Outre son aspect frustrant (ce qui n'est pas un bon argument, voir pas un argument du tout, comme je le reconnais volontiers) le problème de l'instrumentalisme est qu'il rend absurde l'activité scientifique elle-même.
Grosso modo, il me semble qu'un instrumentaliste doit répondre à la question suivante :
-êtes vous instrumentaliste localement (c'est à dire, uniquement à propos de la physique quantique, ou à propos de ce qui n'est pas observable) ou globalement (c'est à dire à propos de toutes sciences ?)
Si vous répondez globalement, vous en arrivez à la conclusion que chercher les os des dinosaures ne sert pas à savoir comment ces animaux ont vécu, mais simplement à essayer d'anticiper, en élaborant des fictions utiles à partir de certaines découvertes, où rechercher afin de trouver d'autres ossements de dinosaures, ce qui rend le métier de paléontologue complètement absurde (et avec lui, le métier d'astrophysicien, d'historien et bien d'autres activités scientifiques).

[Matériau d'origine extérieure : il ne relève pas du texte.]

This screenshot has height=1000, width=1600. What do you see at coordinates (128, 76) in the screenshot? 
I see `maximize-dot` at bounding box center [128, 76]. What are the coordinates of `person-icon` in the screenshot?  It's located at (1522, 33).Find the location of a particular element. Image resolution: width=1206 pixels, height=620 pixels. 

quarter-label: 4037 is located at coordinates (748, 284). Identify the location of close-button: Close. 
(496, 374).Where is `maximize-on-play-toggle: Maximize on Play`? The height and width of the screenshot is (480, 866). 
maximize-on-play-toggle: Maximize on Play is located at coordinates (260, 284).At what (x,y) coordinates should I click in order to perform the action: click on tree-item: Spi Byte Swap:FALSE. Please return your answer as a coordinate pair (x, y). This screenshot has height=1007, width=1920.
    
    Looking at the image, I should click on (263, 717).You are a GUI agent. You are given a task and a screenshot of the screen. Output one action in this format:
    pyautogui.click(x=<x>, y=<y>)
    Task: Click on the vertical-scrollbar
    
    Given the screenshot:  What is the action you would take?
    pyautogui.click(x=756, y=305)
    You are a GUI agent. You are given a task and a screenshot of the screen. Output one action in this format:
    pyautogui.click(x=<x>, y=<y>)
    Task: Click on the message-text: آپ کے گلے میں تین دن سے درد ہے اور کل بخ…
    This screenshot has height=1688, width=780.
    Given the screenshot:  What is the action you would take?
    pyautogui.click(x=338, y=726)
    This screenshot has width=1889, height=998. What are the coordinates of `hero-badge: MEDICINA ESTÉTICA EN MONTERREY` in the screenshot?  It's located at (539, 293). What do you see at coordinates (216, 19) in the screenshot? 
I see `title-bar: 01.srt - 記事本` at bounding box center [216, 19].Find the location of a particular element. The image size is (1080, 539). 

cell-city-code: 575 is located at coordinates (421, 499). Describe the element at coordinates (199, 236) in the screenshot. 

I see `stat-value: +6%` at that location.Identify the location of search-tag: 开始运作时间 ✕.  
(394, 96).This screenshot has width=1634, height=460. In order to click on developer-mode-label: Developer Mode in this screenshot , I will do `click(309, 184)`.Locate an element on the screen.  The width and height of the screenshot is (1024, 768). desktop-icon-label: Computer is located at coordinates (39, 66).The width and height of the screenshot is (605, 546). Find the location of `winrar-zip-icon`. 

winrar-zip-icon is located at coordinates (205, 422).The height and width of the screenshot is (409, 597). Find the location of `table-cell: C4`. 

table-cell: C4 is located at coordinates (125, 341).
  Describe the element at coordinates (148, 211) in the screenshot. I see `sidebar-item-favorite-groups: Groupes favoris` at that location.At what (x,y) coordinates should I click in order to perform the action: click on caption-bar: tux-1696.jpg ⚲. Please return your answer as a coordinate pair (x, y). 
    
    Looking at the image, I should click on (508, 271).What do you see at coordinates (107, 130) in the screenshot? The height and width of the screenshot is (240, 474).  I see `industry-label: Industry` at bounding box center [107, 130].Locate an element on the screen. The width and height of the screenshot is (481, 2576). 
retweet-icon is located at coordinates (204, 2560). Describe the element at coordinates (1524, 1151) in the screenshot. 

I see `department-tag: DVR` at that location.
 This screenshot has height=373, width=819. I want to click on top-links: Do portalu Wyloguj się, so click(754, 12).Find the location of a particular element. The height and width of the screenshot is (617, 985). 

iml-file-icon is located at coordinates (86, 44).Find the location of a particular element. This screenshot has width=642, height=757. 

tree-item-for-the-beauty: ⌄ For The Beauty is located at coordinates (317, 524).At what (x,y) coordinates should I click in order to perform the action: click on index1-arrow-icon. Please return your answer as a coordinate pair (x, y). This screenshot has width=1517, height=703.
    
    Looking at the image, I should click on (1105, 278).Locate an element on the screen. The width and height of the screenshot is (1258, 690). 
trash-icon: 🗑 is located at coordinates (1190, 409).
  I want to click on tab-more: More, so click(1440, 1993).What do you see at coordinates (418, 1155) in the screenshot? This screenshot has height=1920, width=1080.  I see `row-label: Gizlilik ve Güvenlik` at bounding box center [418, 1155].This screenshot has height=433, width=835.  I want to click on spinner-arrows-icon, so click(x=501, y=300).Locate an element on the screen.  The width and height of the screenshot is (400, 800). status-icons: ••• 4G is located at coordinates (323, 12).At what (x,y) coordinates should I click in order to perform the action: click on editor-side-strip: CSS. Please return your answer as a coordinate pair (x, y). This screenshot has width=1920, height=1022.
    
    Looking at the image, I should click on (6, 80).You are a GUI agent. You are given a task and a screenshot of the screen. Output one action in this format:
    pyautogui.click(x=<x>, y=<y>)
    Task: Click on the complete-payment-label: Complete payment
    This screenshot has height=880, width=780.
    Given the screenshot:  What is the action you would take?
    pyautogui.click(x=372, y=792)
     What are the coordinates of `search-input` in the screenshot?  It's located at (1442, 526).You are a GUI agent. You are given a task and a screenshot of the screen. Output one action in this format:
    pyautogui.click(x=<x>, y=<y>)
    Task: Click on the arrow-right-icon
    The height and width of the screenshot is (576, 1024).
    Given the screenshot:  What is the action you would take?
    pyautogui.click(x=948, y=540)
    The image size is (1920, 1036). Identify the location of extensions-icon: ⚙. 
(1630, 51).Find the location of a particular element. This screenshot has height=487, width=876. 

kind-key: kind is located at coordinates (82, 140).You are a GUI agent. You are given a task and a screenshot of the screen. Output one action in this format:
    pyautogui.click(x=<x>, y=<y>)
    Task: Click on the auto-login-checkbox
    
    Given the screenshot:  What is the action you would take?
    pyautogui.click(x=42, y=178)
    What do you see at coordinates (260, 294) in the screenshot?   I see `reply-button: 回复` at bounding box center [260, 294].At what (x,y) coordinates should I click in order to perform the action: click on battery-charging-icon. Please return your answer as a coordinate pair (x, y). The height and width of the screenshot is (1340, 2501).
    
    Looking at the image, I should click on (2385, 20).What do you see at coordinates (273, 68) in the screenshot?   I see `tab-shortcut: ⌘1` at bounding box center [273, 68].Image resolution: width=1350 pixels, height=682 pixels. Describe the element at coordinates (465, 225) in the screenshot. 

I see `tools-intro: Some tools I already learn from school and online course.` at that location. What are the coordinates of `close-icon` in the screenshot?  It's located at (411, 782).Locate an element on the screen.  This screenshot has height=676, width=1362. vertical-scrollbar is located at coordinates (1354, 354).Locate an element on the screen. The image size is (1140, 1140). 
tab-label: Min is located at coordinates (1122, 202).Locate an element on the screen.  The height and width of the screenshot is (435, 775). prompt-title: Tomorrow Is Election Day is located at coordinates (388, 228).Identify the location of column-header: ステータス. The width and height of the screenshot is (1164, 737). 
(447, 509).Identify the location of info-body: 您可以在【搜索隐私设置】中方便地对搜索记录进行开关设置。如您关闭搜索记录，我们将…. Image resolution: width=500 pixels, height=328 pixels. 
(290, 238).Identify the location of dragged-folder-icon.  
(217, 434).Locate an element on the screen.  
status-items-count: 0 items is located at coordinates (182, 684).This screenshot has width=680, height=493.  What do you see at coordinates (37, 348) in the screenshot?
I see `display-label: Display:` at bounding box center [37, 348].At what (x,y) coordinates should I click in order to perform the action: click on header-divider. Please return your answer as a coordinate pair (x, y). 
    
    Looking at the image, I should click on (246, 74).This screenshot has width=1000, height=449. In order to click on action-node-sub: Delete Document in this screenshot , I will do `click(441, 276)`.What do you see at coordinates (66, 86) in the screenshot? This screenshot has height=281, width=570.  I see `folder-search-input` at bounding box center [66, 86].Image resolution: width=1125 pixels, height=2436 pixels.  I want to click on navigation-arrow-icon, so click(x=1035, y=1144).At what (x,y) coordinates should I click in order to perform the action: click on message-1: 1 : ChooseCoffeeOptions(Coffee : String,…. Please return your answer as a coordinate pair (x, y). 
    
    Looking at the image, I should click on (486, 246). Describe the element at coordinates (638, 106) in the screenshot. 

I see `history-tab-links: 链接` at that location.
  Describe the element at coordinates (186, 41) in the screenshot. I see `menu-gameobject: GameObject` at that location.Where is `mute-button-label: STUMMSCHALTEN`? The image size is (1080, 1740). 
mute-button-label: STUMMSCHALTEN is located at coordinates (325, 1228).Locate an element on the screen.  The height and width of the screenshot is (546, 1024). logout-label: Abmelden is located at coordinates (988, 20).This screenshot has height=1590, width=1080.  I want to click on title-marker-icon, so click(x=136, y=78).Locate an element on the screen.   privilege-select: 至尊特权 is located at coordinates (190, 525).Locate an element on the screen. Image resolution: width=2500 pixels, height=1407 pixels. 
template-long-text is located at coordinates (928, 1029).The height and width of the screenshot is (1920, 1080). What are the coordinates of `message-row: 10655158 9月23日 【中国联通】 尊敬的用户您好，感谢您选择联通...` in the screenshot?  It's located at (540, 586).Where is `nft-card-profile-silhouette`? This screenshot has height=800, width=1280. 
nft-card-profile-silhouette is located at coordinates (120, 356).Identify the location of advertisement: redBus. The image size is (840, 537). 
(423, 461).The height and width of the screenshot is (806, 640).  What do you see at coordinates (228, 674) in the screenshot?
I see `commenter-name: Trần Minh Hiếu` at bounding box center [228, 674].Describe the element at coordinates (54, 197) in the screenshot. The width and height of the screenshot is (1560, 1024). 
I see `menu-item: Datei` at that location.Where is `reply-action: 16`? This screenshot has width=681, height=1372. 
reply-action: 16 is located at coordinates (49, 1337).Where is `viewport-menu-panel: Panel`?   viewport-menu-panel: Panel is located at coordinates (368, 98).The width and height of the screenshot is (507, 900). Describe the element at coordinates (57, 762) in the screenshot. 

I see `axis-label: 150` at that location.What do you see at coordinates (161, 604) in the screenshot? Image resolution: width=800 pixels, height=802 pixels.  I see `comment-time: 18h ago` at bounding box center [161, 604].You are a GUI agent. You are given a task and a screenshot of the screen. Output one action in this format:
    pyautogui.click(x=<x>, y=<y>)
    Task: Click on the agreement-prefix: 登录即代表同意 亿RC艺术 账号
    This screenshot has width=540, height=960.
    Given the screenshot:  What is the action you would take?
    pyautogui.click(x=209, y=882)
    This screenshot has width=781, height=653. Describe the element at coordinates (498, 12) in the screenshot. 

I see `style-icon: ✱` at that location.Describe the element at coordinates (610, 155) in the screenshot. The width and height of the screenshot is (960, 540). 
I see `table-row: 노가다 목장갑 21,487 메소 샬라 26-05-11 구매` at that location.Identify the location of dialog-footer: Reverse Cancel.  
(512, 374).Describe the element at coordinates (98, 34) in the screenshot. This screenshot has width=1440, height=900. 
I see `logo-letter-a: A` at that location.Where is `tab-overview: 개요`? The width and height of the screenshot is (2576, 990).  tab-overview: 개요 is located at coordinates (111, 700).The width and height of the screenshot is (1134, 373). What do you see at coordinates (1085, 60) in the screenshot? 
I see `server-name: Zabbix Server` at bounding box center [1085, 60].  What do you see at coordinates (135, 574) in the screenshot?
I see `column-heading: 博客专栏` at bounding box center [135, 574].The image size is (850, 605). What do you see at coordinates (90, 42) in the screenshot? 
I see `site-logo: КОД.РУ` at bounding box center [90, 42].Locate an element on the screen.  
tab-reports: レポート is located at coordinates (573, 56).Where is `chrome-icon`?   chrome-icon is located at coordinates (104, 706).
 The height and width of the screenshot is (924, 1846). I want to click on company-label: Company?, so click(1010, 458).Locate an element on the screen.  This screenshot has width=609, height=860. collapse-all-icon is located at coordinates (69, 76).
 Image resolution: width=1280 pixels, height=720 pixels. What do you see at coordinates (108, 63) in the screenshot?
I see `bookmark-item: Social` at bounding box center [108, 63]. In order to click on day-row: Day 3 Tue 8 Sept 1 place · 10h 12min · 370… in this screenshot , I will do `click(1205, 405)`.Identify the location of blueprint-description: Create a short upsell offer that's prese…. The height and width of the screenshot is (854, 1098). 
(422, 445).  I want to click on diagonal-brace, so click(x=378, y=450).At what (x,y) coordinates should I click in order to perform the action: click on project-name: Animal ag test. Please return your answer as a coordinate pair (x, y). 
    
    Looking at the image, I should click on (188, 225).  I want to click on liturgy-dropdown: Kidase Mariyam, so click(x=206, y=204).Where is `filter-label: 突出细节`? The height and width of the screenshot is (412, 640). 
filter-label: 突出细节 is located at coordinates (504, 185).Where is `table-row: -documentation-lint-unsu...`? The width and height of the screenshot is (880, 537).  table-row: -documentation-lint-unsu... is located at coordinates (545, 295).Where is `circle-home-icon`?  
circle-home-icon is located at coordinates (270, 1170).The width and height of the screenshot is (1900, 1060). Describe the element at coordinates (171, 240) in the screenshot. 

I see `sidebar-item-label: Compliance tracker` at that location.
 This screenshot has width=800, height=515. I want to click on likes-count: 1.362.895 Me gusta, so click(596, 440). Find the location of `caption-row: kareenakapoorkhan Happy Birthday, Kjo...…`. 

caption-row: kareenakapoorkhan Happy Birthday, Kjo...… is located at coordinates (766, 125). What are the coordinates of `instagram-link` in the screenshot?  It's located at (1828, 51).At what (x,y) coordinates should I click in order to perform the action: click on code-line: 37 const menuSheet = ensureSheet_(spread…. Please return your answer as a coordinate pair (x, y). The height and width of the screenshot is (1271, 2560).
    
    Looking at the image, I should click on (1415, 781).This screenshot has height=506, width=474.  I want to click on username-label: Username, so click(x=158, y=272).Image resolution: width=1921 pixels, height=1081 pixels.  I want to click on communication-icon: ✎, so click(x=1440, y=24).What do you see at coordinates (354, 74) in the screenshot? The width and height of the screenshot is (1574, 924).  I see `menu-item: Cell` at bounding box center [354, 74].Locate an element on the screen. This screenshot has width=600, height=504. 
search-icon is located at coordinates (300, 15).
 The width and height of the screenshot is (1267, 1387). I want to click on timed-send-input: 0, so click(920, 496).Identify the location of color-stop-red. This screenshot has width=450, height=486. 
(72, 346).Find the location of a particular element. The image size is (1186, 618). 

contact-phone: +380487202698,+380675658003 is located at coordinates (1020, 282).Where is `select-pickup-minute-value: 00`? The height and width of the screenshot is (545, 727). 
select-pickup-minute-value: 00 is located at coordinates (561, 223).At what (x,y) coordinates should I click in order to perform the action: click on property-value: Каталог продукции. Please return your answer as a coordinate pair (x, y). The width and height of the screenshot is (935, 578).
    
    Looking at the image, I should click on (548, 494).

Si vous répondez localement, étant donné le caractère global, holistique, de nos connaissances et l'existence de réseaux entre disciplines scientifiques, vous vous embarquez dans la tâche, me semble-t-il, très ardu de justifier à partir de quel moment et sur quels critères vous exercez votre réalisme et votre instrumentalisme. Par exemple, quelqu'un comme Baas Van Frassen, qui est sans doute l'anti-réaliste le plus en vu actuellement dans le débat sur le réalisme scientifique, répond à ce problème en adoptant le réalisme naïf du sens commun à propos des objets visibles et palpables. C'est à dire qu'il se veut plus sceptique que le physicien moyen par rapport à l'existence des électrons, des atomes, etc..., mais qu'il est plus naïf que lui à propos des objets quotidiens. Personnellement, je trouve cela très problématique comme solution, ne serait-ce que parce que la manière dont on appréhende le monde (y compris les macros-objets) peut dépendre de nos théories physiques (qui peuvent parler de micro-objets) et que certaines choses qui furent jadis invisibles sont maintenant bien visibles grâce à l'instrumentation (un œil n'est d'ailleurs pas moins un instrument qu'un détecteur de particules). D'un point de vu général, il me semble que tout instrumentalisme, positivisme ou idéalisme repose sur une forme de scepticisme arbitrairement sélectif.